━━━ Document segment ━━━
10 August 2012

Tenth International Congress for Neuroethology, Day 4

Today was a half day at the meeting. The organizers deliberately scheduled half a day of free time so people could muck around the Washington, DC area if they wanted.

The first morning talk was by Elke Buschbeck. She and her team have been busy studying insect eyes. But these are probably not the "fly eyes" that you think of when you think of insects. These are structurally different and called stemmata. The cool discovery she made a few years ago was a diving beetle which has bifocal stemmata. Her students had presented this two years ago at the Ninth Congress in Salamanca (had just come out in Current Biology, I think), so I knew part of this story. But I was still very interested to see the videos of this beetle in action.

What I don’t remember hearing before was that these baby beetles have a optical burqa. All the light sensitive cells in their eyes line up in a single narrow strip. Imagine your could read only this line of text, and you were blind to everything above and below it. That’s the diving beetle’s visual world at this stage. Buschbeck showed great video of the beetles coming in towards pray, and they “bob their heads,” scanning up and down so they can see the whole image.

It's a very odd way to make an eye.

Of the three concurrent sympsosia later, I went to one on invertebrate movement, which is sort of my old home territory. Most of it was familiar to me, but this factoid caught a lot of people’s attention on Twitter.

Lots of people know octopuses are brainy invertebrates. All told, they probably have around half a billion neurons throughout their body.

About two thirds, 66%, of those neurons are in the legs.
━━━ Stored data ━━━
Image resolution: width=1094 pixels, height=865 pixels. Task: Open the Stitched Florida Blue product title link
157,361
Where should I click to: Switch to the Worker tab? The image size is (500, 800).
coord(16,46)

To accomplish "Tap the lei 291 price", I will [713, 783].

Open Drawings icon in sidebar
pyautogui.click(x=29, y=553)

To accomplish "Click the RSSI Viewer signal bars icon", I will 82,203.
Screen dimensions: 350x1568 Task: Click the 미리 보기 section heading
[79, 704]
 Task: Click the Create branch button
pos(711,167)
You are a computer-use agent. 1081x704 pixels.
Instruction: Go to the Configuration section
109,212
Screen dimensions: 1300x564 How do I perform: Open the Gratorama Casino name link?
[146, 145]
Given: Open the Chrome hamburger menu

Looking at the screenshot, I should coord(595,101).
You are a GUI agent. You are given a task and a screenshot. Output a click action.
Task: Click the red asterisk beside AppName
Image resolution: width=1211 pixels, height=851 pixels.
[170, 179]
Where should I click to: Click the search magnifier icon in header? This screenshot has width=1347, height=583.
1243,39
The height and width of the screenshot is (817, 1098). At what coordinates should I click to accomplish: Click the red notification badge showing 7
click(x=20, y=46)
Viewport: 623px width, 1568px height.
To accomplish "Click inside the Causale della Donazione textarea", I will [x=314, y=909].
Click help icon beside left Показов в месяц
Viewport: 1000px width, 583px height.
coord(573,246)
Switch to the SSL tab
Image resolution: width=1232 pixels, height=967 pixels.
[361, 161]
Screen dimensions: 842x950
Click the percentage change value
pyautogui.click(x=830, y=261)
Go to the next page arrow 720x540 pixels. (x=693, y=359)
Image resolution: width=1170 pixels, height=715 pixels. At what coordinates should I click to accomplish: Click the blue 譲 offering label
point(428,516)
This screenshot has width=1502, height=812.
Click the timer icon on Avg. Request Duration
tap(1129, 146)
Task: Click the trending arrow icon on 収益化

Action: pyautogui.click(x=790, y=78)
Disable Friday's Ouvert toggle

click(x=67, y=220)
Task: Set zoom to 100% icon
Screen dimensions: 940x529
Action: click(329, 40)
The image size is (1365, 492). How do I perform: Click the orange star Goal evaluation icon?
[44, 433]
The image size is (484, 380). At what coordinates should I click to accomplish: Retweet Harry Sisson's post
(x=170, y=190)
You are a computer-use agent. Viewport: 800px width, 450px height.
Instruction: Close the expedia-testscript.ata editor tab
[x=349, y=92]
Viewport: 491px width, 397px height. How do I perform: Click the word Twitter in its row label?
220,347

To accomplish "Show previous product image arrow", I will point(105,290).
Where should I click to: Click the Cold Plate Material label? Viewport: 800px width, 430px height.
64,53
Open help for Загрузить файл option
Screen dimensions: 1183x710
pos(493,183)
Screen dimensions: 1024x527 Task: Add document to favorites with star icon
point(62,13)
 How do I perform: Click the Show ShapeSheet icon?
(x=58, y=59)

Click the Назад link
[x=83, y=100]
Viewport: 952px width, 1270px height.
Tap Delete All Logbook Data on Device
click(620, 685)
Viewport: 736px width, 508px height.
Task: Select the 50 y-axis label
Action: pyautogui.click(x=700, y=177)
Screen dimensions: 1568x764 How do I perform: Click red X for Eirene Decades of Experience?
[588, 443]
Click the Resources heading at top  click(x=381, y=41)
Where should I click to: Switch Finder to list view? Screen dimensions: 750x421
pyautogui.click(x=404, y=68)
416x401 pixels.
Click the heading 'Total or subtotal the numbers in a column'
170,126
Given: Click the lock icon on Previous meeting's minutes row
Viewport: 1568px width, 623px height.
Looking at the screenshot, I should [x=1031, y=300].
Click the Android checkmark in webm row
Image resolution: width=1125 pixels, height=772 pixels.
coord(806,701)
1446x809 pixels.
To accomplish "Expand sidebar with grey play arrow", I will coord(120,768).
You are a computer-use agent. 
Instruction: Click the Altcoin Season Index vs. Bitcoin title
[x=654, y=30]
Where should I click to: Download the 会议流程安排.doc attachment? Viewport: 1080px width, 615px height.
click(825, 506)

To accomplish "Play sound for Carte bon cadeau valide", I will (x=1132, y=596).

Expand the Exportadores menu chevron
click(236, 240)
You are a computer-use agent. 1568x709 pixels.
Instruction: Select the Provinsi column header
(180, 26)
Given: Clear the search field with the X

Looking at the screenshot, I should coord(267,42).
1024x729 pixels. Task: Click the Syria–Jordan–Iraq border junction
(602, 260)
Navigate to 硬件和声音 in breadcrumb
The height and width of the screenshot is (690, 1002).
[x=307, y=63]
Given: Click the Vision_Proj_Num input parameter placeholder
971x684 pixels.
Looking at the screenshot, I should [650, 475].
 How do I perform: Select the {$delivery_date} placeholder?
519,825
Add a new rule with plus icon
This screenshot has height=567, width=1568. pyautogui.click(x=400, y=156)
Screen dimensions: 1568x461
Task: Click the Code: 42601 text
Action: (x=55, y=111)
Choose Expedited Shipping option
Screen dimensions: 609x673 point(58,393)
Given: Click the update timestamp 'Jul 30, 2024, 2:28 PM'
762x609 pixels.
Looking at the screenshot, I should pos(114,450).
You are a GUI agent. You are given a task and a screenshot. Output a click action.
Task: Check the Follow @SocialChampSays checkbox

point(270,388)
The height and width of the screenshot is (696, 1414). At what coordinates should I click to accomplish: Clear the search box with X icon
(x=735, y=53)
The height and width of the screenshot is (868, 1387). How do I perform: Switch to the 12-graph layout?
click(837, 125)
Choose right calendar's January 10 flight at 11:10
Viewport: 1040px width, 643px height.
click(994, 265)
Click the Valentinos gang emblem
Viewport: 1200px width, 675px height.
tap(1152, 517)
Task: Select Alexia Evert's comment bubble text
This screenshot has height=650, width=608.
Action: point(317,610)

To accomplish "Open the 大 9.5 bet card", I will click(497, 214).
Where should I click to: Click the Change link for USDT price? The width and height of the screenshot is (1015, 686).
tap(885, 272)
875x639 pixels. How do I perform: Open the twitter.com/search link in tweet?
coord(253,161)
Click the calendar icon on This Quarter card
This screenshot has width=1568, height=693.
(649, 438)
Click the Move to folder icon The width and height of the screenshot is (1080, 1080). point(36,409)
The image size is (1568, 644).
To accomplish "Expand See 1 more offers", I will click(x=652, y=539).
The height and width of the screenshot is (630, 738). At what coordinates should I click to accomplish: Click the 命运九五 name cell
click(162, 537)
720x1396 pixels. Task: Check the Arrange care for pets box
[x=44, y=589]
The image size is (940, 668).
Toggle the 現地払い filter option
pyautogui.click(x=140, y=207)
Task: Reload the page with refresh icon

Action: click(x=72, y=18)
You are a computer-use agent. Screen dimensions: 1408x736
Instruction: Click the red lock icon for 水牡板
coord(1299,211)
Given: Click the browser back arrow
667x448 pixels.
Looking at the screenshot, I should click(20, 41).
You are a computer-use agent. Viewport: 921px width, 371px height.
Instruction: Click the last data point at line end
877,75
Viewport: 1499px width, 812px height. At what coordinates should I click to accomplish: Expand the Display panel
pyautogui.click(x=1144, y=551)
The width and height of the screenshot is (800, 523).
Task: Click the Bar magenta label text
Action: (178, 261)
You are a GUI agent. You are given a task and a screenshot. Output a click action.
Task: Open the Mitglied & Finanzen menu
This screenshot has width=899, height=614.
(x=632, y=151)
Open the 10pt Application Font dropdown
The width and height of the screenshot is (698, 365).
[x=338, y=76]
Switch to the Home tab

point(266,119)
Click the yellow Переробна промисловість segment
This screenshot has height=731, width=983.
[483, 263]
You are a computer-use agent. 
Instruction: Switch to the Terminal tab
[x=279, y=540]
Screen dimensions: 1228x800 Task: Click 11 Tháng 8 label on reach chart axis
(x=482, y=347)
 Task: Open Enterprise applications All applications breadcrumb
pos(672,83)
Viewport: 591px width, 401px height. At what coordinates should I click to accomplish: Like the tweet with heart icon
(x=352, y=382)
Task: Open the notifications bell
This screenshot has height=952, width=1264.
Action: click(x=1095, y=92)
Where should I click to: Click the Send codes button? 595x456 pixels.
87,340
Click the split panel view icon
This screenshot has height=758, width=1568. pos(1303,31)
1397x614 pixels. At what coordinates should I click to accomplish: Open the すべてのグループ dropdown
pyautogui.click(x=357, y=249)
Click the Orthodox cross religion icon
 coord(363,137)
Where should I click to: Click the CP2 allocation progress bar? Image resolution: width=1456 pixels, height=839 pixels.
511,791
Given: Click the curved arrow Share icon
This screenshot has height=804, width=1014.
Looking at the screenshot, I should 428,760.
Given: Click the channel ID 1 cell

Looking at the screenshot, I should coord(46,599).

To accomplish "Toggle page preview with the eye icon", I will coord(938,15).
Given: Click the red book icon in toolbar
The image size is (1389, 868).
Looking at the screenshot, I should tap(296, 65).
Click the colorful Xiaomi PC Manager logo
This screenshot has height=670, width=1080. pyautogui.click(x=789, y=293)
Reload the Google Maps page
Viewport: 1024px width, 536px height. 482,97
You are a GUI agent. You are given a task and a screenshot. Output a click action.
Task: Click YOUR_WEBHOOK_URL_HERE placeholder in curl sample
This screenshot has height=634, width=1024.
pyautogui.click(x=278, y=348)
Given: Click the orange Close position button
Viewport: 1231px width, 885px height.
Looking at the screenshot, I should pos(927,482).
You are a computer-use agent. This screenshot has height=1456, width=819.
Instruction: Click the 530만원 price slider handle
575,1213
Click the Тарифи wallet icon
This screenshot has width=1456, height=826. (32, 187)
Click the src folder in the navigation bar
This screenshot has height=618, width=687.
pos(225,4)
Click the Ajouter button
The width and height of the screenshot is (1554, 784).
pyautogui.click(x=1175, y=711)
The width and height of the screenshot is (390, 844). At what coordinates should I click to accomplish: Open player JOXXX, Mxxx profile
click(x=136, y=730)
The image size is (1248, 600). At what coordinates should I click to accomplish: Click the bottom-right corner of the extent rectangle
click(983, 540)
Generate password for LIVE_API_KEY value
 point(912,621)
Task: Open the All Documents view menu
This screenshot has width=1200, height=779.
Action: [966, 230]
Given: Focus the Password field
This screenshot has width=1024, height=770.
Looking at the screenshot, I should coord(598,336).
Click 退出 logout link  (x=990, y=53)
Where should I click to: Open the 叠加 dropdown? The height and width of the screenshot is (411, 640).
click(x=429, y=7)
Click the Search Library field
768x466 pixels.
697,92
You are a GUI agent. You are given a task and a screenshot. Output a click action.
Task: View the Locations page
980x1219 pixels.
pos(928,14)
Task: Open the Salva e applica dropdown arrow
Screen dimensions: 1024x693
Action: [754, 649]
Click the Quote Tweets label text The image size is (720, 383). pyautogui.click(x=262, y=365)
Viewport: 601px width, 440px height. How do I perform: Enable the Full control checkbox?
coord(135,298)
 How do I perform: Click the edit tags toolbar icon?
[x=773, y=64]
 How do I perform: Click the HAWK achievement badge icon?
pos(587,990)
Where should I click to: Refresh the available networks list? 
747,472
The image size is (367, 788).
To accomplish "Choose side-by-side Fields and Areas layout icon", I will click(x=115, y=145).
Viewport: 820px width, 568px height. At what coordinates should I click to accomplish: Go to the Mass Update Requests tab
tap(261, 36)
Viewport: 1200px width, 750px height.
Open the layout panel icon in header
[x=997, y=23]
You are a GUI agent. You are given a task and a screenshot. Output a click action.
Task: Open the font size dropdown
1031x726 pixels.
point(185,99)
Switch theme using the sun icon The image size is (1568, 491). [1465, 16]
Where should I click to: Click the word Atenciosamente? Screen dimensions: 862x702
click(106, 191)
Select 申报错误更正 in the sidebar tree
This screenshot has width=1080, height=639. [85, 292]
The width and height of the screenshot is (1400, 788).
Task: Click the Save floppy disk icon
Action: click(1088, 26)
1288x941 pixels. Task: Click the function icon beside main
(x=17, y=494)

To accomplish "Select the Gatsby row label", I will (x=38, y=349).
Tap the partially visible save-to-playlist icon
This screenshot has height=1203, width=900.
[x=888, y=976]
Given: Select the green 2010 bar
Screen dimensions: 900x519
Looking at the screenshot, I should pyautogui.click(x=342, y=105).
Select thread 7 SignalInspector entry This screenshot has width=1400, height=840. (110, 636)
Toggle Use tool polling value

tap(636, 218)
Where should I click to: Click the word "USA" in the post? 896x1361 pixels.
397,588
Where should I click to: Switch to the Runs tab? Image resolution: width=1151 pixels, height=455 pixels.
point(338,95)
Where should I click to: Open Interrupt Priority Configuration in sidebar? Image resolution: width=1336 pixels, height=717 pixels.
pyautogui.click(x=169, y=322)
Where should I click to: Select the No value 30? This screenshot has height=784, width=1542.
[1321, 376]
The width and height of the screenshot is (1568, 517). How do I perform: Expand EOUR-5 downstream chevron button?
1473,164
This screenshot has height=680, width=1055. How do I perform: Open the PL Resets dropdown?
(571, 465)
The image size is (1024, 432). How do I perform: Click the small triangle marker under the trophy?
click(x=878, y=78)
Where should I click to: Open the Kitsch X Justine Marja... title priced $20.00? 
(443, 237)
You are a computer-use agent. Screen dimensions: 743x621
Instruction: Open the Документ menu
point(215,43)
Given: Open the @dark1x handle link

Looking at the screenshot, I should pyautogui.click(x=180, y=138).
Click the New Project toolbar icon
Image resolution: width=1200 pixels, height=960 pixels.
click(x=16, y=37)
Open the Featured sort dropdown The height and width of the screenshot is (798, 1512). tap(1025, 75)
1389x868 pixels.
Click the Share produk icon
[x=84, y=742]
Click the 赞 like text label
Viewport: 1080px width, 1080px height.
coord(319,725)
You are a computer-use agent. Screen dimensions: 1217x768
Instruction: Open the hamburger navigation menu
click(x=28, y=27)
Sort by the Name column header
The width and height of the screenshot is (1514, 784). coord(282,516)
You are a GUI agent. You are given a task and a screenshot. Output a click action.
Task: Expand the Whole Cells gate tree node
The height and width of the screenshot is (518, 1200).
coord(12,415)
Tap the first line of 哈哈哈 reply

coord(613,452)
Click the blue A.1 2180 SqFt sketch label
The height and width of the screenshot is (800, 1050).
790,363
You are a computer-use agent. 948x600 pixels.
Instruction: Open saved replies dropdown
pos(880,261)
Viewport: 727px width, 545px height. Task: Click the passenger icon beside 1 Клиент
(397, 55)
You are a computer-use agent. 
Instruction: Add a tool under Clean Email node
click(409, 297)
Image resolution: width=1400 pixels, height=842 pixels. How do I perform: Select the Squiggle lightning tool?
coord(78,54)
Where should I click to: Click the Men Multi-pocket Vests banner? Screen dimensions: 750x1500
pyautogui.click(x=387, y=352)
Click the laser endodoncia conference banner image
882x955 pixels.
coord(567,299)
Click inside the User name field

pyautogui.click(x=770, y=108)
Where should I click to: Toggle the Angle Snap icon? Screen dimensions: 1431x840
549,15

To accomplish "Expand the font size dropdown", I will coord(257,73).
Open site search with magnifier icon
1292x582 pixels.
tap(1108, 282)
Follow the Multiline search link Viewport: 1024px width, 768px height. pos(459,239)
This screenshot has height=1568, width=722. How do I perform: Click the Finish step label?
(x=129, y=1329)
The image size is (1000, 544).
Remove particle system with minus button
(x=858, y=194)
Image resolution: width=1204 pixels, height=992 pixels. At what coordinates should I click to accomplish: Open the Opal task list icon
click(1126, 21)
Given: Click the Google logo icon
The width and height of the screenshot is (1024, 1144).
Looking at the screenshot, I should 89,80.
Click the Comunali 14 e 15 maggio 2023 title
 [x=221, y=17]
━━━
What you need to do:
A) Answer these from the congress post:
(i) Who gave the first morning talk?
(ii) In which city was the Ninth Congress held?
(iii) What share of an octopus's neurons are in its legs?
B) Translate this sentence from the congress post into Spanish: "Lots of people know octopuses are brainy invertebrates."
The material comes from a different source than the text.

Answers for the exercise:
A)
(i) Elke Buschbeck
(ii) Salamanca
(iii) About two thirds, 66%

B) Mucha gente sabe que los pulpos son invertebrados inteligentes.